### [Task requirements]
Copy the entries from the line containing "Click the scroll up" through the line containing "The width and height of the screenshot is (674, 406).", substituting "Step" for each occurrence of "Instruction" and changing nothing else.
◇ ◇ ◇ ◇ ◇
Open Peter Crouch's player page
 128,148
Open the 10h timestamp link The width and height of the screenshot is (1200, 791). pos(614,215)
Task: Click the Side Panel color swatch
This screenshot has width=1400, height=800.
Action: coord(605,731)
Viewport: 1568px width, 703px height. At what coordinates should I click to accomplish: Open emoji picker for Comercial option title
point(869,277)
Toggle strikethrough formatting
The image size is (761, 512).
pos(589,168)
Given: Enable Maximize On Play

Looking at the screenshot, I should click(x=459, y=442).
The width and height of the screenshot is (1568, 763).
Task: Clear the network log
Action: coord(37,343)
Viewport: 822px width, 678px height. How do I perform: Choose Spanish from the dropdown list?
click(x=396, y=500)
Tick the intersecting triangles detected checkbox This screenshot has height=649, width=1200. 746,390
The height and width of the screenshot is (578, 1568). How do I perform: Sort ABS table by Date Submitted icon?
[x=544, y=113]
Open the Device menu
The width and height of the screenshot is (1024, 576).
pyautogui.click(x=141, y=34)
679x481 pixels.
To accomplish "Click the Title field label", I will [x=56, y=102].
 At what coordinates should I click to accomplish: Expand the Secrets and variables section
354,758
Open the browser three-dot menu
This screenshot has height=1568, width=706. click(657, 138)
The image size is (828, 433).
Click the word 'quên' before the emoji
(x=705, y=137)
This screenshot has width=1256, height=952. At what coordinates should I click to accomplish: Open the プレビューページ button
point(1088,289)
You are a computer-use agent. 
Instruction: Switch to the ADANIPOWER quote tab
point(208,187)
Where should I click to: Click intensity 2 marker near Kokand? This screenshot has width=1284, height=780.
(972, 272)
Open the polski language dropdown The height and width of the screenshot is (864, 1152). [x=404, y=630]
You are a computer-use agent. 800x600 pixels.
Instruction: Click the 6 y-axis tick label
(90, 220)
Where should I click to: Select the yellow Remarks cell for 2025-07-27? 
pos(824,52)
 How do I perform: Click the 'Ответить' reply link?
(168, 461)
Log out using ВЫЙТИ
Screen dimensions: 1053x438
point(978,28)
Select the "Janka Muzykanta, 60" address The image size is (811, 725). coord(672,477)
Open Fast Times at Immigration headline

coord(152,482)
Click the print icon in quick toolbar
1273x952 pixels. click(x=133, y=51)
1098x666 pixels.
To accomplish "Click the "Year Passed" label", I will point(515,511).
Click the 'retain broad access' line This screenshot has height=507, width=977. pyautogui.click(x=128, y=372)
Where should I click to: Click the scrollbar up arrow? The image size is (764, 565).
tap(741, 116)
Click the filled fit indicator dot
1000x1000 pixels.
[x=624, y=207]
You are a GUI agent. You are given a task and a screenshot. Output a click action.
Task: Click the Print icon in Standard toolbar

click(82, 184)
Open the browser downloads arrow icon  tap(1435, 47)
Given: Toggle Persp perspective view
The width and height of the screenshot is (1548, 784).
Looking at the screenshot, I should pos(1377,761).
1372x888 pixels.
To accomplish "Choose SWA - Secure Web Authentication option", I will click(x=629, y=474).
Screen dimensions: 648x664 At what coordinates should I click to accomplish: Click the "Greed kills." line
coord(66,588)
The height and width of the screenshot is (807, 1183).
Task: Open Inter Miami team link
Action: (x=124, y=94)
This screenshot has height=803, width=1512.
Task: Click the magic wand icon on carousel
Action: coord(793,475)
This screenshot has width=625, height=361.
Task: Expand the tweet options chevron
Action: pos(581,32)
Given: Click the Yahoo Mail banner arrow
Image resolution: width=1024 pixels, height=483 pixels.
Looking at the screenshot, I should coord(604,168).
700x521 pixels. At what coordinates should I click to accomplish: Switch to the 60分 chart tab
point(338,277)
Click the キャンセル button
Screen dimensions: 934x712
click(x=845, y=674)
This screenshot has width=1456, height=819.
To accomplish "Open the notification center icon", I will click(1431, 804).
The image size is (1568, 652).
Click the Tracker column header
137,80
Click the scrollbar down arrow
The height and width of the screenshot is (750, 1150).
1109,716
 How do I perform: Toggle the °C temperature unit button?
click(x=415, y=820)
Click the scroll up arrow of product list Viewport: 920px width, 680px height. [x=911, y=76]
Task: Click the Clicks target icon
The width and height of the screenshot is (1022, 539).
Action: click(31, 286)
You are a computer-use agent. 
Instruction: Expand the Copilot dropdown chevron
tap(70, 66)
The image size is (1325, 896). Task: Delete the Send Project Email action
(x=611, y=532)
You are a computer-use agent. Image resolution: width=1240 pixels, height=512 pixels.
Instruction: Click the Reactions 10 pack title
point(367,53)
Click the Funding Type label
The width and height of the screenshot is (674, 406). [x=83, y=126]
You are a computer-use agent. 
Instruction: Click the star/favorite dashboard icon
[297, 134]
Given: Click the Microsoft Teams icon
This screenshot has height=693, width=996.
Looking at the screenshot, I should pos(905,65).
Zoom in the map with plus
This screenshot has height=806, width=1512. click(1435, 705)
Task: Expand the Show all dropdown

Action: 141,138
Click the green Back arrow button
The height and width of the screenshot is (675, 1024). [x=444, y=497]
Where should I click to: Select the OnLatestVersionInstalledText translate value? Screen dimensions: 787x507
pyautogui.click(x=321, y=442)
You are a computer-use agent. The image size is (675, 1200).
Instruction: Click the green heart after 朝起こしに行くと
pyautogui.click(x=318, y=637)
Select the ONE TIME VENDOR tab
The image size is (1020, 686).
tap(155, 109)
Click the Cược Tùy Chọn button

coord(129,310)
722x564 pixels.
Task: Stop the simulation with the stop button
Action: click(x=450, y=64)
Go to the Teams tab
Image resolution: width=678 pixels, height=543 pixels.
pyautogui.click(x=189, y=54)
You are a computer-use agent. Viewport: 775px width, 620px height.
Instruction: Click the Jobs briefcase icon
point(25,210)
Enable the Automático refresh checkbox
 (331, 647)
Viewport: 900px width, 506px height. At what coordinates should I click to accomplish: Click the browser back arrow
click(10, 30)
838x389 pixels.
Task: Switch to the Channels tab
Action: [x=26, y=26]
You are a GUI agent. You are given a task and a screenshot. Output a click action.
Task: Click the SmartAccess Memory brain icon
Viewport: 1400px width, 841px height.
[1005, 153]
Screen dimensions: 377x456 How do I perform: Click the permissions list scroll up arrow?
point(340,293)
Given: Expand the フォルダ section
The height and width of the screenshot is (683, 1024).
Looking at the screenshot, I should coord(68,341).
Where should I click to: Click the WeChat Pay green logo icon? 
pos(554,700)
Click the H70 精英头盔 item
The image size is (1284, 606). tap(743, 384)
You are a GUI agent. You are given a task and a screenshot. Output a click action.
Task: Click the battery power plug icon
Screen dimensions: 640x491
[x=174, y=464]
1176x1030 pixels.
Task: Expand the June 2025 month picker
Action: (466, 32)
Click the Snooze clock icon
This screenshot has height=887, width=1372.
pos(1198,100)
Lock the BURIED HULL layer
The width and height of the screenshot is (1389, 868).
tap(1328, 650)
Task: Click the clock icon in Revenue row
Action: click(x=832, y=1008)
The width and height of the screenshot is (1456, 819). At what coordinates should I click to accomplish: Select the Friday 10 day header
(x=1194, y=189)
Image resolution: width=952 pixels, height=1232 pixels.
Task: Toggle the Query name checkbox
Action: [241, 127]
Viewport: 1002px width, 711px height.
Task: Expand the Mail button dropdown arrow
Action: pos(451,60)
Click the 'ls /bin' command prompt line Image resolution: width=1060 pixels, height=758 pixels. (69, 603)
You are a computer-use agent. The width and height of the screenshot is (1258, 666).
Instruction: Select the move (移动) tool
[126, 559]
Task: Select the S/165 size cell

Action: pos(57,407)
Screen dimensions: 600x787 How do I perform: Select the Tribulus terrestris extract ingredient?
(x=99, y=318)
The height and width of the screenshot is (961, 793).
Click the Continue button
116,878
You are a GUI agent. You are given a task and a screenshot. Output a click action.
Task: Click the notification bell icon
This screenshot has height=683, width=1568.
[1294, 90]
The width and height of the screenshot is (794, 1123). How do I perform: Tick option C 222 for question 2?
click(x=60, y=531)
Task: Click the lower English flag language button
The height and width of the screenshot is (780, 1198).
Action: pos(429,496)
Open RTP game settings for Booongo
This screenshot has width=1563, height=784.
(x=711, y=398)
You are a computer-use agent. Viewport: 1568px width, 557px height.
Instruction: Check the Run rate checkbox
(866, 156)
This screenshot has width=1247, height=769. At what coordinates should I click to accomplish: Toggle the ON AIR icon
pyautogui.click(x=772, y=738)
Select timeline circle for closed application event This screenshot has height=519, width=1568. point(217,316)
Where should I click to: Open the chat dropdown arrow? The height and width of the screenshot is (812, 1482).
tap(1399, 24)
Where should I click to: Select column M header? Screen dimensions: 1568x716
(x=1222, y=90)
◇ ◇ ◇ ◇ ◇
### [Answer below]
Click the scroll up arrow of product list Viewport: 920px width, 680px height. [x=911, y=76]
Task: Click the Clicks target icon
The width and height of the screenshot is (1022, 539).
Action: click(31, 286)
You are a computer-use agent. 
Step: Expand the Copilot dropdown chevron
tap(70, 66)
The image size is (1325, 896). Task: Delete the Send Project Email action
(x=611, y=532)
You are a computer-use agent. Image resolution: width=1240 pixels, height=512 pixels.
Step: Click the Reactions 10 pack title
point(367,53)
Click the Funding Type label
The width and height of the screenshot is (674, 406). [x=83, y=126]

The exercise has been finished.